I have been able to start the groundsel from seed, but one plant that has been more difficult is Douglas' brodiaea, or wild hyacinth (Triteleia grandiflora). They are pretty persistent and fairly common around here, surviving even when every other native has been eliminated, but I have never gotten the seeds to produce plants. And that's when I can find seeds, as some animal finds them delectable and generally the seeds are gone before they are mature. Fortunately there has been quite a bit of it hanging on in the southern fence row, and over the years I have encouraged it to move north. It grows very slowly, putting out a green hair at first that gets thicker over the years until at last it puts up a spectacular flower. The deer chomp these too, but this year there are enough that some have escaped being chomped. Here is one in full bloom that I found today.

Thursday, May 26, 2011

The cage worked! Here is the blooming iris, in all its glory...

Wednesday, May 18, 2011

Rocky Mountain iris (Iris missouriensis), about to bloom.

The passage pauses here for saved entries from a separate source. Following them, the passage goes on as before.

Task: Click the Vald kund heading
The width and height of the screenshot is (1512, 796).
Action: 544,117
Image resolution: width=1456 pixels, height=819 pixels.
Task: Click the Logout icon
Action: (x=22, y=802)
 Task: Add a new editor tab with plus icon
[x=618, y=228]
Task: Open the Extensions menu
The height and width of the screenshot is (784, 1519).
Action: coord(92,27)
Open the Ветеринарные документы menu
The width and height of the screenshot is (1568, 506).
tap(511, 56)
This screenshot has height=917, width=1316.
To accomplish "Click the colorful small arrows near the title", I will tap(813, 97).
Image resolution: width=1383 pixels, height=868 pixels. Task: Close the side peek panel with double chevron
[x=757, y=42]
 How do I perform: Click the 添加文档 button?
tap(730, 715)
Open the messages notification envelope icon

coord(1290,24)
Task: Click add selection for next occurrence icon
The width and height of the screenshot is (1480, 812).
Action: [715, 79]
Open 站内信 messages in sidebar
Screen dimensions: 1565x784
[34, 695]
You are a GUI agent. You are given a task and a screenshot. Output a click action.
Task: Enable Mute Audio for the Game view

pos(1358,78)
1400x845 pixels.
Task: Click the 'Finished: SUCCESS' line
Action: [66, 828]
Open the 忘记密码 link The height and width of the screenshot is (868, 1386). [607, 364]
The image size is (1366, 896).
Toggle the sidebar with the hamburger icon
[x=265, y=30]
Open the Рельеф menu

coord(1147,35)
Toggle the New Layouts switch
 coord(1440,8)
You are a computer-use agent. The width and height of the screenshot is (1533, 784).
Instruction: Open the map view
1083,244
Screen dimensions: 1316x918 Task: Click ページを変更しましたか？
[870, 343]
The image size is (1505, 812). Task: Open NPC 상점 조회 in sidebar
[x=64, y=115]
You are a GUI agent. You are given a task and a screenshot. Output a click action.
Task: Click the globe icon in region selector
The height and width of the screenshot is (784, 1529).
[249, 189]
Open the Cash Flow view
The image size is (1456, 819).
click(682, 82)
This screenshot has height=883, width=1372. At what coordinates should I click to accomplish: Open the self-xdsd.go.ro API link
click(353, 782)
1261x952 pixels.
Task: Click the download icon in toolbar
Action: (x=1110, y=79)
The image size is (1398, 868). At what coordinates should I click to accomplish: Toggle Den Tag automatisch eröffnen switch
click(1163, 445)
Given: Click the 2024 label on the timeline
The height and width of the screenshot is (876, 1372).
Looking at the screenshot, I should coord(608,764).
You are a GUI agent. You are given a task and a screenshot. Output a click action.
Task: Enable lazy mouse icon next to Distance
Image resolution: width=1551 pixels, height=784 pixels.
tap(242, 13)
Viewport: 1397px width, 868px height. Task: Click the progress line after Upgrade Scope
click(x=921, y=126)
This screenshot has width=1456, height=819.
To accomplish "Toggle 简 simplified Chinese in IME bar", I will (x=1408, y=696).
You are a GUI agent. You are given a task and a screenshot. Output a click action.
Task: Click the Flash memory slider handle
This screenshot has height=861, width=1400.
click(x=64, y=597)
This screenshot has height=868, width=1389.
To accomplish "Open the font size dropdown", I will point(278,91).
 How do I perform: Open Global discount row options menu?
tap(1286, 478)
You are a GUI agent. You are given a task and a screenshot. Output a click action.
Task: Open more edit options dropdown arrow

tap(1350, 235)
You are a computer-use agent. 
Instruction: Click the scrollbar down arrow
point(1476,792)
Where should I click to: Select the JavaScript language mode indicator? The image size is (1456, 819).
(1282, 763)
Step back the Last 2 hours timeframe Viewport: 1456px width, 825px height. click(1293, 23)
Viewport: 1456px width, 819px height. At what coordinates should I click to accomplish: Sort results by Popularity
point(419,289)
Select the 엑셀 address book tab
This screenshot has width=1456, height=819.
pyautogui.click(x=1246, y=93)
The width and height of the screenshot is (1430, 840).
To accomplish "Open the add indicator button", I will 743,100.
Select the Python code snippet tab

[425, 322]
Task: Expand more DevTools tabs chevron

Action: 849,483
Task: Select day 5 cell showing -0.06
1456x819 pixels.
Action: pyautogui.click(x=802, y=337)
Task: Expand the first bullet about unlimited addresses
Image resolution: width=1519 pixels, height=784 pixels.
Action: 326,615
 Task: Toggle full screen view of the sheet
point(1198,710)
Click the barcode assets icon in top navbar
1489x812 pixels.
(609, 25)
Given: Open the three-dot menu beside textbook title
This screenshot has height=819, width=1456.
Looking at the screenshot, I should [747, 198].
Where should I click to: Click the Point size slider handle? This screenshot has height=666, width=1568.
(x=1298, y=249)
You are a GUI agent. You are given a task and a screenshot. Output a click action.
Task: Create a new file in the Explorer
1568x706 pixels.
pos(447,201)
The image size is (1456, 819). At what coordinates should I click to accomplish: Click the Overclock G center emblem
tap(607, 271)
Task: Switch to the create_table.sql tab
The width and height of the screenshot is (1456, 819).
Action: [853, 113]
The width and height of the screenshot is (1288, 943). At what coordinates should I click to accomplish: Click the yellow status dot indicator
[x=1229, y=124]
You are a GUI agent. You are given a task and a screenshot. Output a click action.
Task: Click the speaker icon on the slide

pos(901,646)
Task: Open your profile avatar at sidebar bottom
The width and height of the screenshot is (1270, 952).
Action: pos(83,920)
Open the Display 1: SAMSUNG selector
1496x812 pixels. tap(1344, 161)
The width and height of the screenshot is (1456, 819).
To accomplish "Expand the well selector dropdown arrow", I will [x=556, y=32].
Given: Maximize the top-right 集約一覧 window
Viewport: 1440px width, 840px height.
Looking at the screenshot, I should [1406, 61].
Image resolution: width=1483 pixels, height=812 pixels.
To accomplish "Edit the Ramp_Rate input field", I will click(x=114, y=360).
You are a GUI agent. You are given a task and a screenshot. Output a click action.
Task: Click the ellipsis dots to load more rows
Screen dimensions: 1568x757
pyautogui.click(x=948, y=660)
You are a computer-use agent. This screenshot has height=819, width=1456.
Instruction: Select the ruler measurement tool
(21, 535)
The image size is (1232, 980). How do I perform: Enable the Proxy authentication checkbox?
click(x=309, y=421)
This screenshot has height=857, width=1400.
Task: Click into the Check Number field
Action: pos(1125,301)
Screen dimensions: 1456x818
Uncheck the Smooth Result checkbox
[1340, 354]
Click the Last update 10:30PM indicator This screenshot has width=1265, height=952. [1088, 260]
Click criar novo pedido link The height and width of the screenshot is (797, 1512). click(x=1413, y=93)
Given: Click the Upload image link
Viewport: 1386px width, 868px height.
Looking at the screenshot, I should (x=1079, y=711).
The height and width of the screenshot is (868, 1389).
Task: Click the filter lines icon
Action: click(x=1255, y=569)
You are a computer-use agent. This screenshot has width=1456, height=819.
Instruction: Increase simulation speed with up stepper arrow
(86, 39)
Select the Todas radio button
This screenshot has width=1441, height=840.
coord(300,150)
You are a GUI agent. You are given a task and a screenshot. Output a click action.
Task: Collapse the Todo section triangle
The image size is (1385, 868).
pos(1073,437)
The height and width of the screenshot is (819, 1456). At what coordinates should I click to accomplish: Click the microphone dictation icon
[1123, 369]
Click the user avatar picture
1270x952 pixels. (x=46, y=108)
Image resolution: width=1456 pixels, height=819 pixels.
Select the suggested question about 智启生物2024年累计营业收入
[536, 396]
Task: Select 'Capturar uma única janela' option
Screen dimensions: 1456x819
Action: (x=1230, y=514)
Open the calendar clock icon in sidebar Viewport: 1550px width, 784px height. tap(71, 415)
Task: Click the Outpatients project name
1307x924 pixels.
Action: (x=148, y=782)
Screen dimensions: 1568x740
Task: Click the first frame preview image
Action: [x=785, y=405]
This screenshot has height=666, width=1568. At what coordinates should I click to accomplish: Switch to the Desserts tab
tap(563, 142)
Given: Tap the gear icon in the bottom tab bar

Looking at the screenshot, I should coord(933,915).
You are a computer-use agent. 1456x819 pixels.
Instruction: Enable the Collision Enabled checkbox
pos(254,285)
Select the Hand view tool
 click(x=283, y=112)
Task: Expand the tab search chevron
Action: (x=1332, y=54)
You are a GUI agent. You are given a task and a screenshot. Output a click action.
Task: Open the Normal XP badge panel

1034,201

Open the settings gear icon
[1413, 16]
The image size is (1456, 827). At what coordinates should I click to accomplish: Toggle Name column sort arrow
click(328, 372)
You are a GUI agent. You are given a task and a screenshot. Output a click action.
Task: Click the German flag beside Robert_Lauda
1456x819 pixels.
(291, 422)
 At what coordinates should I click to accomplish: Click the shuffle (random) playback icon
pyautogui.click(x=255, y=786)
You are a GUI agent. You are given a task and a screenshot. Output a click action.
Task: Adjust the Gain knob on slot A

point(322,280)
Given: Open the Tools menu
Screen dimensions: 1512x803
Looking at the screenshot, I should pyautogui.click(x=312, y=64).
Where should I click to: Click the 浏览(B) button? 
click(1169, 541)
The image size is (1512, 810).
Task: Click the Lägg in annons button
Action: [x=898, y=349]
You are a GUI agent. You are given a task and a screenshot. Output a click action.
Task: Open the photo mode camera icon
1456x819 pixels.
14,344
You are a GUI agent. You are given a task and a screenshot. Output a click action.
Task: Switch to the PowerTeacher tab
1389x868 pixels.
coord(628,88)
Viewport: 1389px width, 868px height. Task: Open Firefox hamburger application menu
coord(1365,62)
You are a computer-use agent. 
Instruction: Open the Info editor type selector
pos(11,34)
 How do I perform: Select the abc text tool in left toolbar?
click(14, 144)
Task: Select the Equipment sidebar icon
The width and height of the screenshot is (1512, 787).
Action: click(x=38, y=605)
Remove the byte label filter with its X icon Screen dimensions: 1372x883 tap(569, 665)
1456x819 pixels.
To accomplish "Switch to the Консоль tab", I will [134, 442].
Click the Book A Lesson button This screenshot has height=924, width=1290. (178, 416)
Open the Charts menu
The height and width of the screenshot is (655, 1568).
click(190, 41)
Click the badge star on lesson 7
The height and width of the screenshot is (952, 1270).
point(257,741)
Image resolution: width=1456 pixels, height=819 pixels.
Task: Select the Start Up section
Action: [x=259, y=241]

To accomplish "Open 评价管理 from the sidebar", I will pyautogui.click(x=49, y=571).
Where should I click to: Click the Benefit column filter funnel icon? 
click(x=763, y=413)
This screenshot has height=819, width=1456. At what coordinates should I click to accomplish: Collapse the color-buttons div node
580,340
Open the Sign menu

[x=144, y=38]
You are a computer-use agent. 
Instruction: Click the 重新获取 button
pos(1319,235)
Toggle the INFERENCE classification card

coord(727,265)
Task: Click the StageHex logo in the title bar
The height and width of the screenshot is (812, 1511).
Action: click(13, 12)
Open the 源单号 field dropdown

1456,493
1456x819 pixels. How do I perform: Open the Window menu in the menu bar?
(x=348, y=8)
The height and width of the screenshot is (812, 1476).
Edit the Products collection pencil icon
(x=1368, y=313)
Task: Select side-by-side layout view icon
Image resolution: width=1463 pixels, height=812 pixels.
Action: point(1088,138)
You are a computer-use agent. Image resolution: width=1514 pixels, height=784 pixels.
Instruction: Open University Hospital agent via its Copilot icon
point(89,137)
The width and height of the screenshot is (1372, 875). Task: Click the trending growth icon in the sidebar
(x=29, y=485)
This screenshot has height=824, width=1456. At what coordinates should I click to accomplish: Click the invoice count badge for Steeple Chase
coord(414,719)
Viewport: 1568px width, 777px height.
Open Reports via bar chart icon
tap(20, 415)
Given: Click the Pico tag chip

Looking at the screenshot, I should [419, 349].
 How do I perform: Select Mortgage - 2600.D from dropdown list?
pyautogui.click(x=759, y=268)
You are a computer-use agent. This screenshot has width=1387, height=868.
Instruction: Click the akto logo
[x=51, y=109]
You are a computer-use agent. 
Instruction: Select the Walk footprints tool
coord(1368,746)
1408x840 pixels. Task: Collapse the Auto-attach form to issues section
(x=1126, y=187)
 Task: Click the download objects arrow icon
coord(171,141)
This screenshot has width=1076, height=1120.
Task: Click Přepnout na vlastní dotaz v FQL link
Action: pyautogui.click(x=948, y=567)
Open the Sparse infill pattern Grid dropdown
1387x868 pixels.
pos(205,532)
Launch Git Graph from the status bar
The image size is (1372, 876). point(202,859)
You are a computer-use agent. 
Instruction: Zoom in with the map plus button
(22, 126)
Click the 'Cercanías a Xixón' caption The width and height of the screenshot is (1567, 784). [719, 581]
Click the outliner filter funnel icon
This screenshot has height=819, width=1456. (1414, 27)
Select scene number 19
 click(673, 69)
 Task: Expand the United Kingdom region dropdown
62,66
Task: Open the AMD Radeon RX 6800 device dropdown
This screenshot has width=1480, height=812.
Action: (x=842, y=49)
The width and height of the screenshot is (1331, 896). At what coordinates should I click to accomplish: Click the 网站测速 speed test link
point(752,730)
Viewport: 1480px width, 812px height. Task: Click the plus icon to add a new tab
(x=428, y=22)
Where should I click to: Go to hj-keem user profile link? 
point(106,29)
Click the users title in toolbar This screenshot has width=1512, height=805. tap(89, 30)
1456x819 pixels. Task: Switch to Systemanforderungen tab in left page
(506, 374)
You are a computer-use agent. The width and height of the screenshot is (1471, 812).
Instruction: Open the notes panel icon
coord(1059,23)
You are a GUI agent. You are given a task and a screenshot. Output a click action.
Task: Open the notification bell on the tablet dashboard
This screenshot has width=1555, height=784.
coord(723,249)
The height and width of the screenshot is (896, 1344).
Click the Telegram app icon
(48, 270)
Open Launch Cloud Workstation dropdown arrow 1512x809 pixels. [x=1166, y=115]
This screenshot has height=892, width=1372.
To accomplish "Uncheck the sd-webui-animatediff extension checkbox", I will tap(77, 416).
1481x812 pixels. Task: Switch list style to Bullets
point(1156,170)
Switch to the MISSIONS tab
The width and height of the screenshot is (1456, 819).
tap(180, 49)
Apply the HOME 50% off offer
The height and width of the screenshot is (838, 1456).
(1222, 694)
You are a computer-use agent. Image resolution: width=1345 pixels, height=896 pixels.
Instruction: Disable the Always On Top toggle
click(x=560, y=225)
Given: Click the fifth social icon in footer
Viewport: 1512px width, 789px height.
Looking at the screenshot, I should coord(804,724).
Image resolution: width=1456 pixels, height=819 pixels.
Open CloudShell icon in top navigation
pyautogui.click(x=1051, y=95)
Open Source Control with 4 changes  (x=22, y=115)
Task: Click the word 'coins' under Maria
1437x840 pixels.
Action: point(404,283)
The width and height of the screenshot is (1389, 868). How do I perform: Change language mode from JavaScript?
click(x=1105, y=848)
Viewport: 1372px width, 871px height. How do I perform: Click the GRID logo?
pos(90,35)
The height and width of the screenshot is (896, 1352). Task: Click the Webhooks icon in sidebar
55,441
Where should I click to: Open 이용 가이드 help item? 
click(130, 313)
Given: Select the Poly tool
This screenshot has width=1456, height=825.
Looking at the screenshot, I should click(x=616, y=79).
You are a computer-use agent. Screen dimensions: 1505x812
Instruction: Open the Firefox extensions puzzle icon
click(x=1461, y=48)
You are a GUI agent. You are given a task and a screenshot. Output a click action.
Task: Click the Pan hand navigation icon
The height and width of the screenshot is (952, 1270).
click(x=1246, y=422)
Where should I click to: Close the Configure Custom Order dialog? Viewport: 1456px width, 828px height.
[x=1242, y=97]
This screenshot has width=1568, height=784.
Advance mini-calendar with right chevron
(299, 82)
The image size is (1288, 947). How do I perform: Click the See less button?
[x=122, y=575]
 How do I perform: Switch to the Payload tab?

Between the deer, rabbits, and voles, I figured that I should take some action ahead of time to make sure some beast doesn't chomp this little jewel. Later I spent an hour under the pie cherry tree in bloom, dappled sunlight, filling walls-of-water for the newly-planted tomatoes, puffy clouds gliding by overhead. Spring, at last!

Saturday, May 7, 2011

I found two distinct kinds of successes out in the prairie this afternoon. The first was the sort I worked for, the triumphant return this Spring of a clump of red besseya and sedge that I carefully dug up out of a drainage ditch beside the road near Kamiak Butte almost exactly a year ago. I carefully nursed it along last year, and hoped it would come back this year...


The other kind of success is the unexpected gift, all the more mysterious because it was unanticipated. Here is a tiny blooming ball-headed waterleaf that just showed up all on its own and decided to put on a show in its first year. I almost stepped on it!


Postscript...The next morning I went to check on the red besseya and darned if some deer didn't chomp that lovely flower stalk off. Good think I took that photo yesterday! Oh well, the plant is fine anyway.